The Dalles Police Chief Jay Waterbury said he got a call one day from someone who told him, “You need to go over and look at milepost [89] on SR 14 for that cross, I think I saw it there.”

The Dalles Police Sgt. Dan Nelson drove over and saw a smaller cross with flowers at its base, and also the huge aluminum cross, also with flowers at its base. He talked to the property owner, who wasn’t aware of the makeshift memorial.

It was the site of a Sept. 18 head-on crash that killed Robert Hassing, Sr., 63, of Wishram and Shirley E. Merritt, 77, of White Salmon. Merritt had drifted off the shoulder of her lane, overcorrected, crossed the centerline and drove head-on into Hassing’s vehicle. A passenger in Merritt’s vehicle was injured.

Nelson went to the church, got the dimensions of the cross, confirming it was the one stolen from Emmanuel Baptist, and then returned with the police department’s watershed patrol pickup to bring the cross back to the church.

Warren was grateful for the police department’s help. He felt Nelson’s work was “above and beyond the call of duty.

“It’s funny because at the church we’ve done a couple things, we’ve done a law enforcement appreciation week, we’ve done some nice things for The Dalles police, the county sheriffs’ office and soon we’re going to do something for the state police.”

Warren said the church believed that whoever stole the cross sold it for scrap metal. “We thought we’d never see it again.”

Given there was a smaller cross and then the church’s cross, Warren said, ‘I don’t know if this was for the other person or they wanted to make a really big tribute…They’d taken our cross and leaned it up against the barbed wire fence.”

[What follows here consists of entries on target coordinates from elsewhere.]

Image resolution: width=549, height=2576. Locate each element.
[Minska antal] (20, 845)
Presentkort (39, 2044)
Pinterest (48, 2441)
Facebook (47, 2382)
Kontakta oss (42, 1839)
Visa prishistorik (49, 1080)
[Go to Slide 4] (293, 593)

It so happens that a member of the church, Vince Vann, owns Jack’s Auto Body. He’d made the original cross, and he agreed to restore it for the church. The cross came back with some scratches, so he got rid of them and also a circle pattern that had been in the cross originally. Then he painted it red.

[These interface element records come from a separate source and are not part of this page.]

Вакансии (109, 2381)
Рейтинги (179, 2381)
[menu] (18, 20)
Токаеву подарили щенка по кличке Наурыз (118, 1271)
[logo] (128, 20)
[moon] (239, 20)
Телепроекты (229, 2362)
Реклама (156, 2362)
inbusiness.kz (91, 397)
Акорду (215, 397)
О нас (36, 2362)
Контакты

“It actually looks nicer now than it originally did so we have some people saying, ‘I’m glad they stole our cross,’” Warren said.

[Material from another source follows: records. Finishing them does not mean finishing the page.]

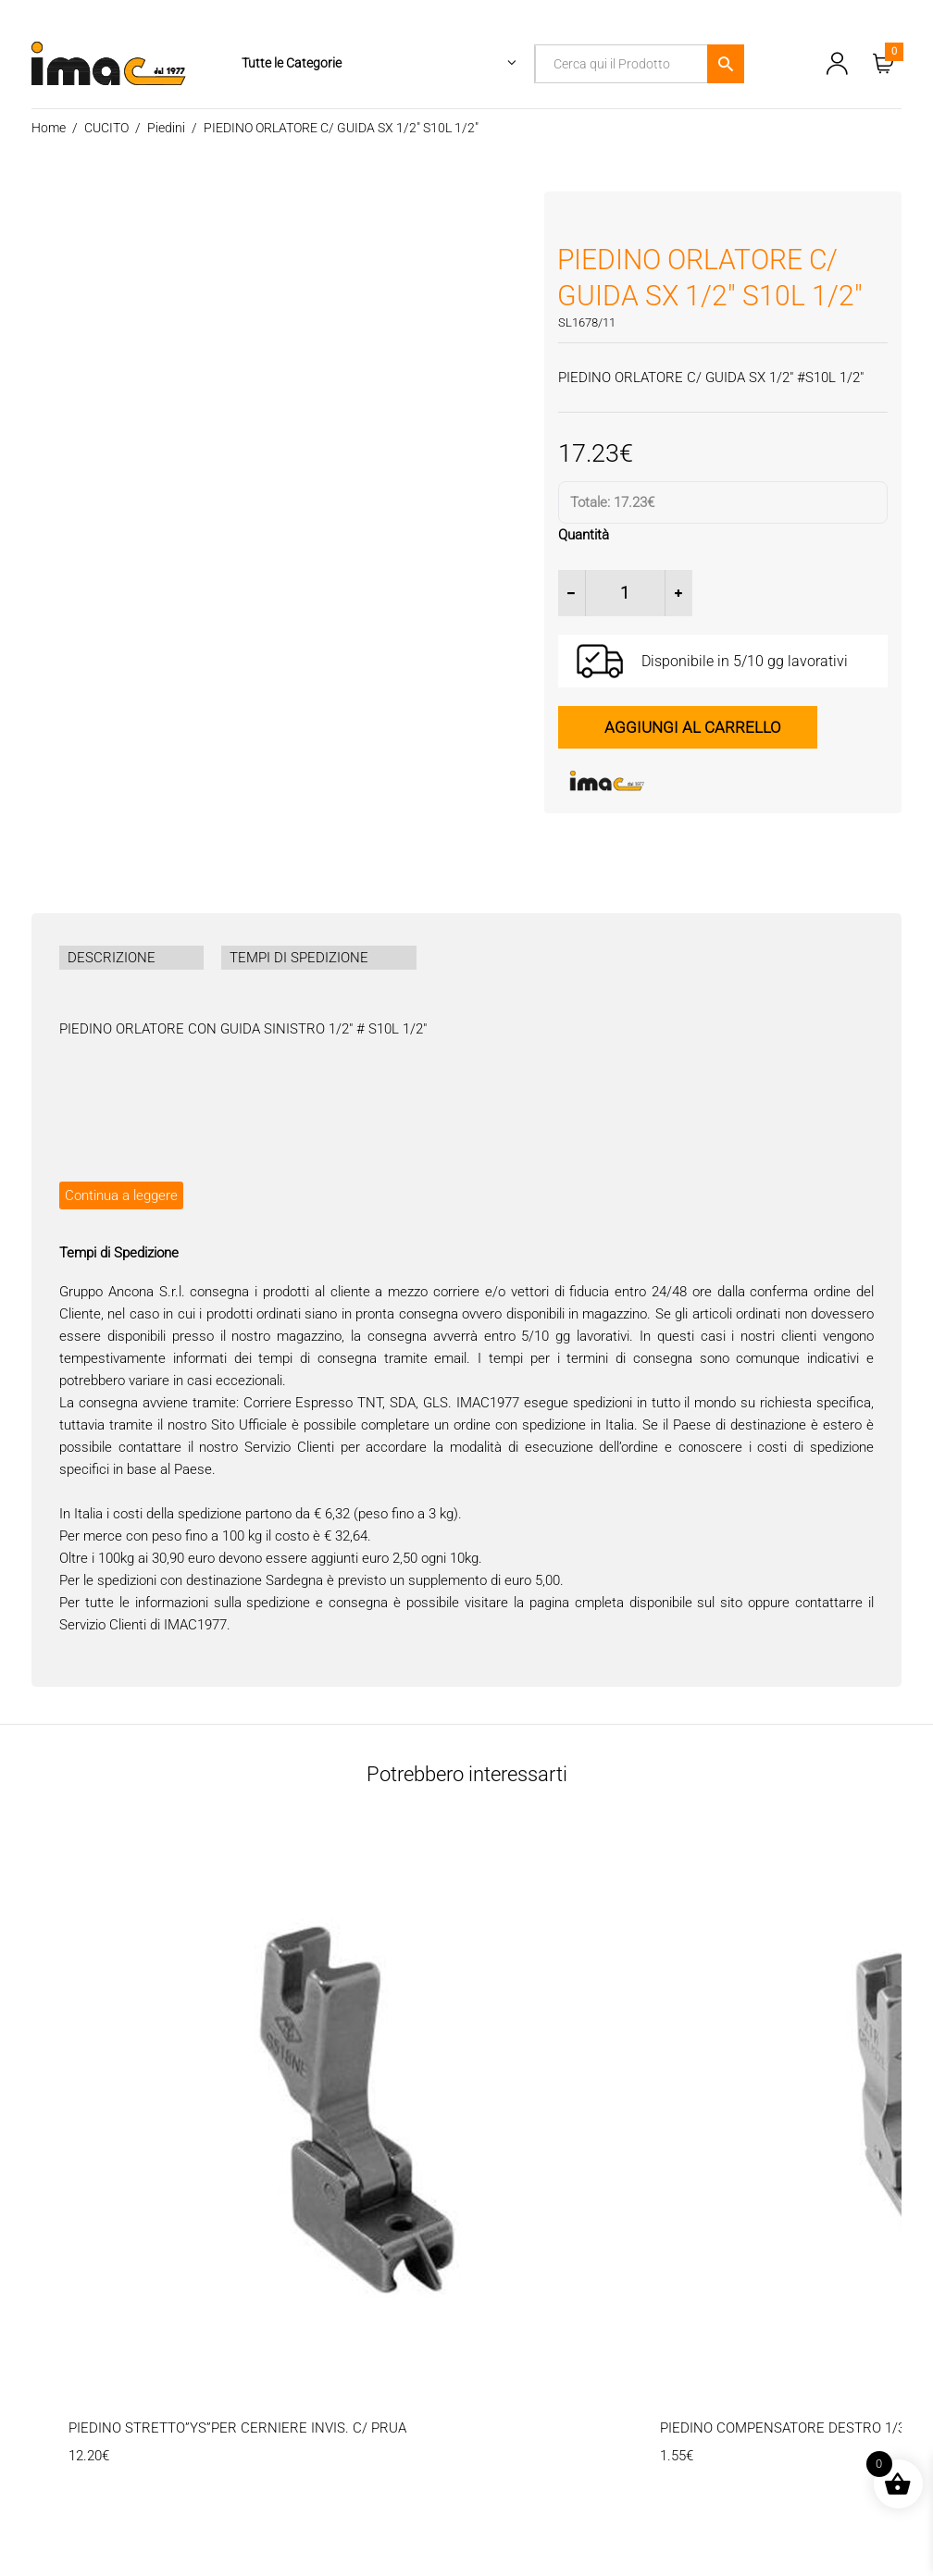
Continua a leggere (121, 1195)
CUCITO (106, 127)
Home (48, 127)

“It looks tremendously different,” he said. The red color even looks different from different angles.

The cross was originally bolted to the brick wall behind it. “They had to wrestle to get that thing off,” he said. “We’ve doubly and triply secured it this time, just so we don’t have the same thing happen. And who would’ve thought it’d happen the first time.”

He said the cross was “kind of selfishly stolen, but it was stolen for somebody else, to remember them. So we’re even thinking of buying a little cross and finding where it was and putting it there for that person.”

But he’s learned those notions run afoul of Washington state regulations, which don’t permit crosses as memorials. Warren learned it would cost $750 to install a state-made sign, which cannot contain religious symbols, but would say in memorial of the people who died.

He said the church would have to discuss its options for a sign.

The notion of the cross being returned isn’t all that unusual in terms of stolen items, Waterbury said. Stolen items are returned “more often than you think.”

“We find stolen property in search warrants, we stop people that have stolen property with them. Detectives do a lot of follow-up work on thefts and burglaries,” he said.

He encouraged people to report stolen items. “If you have property stolen and you don’t report it, I can guarantee that you won’t get it back,” he said.

He encouraged people to not only report stolen items, but to write down the serial numbers of valuables and have a description of it for police.

“It increases the chances of getting it returned a lot.”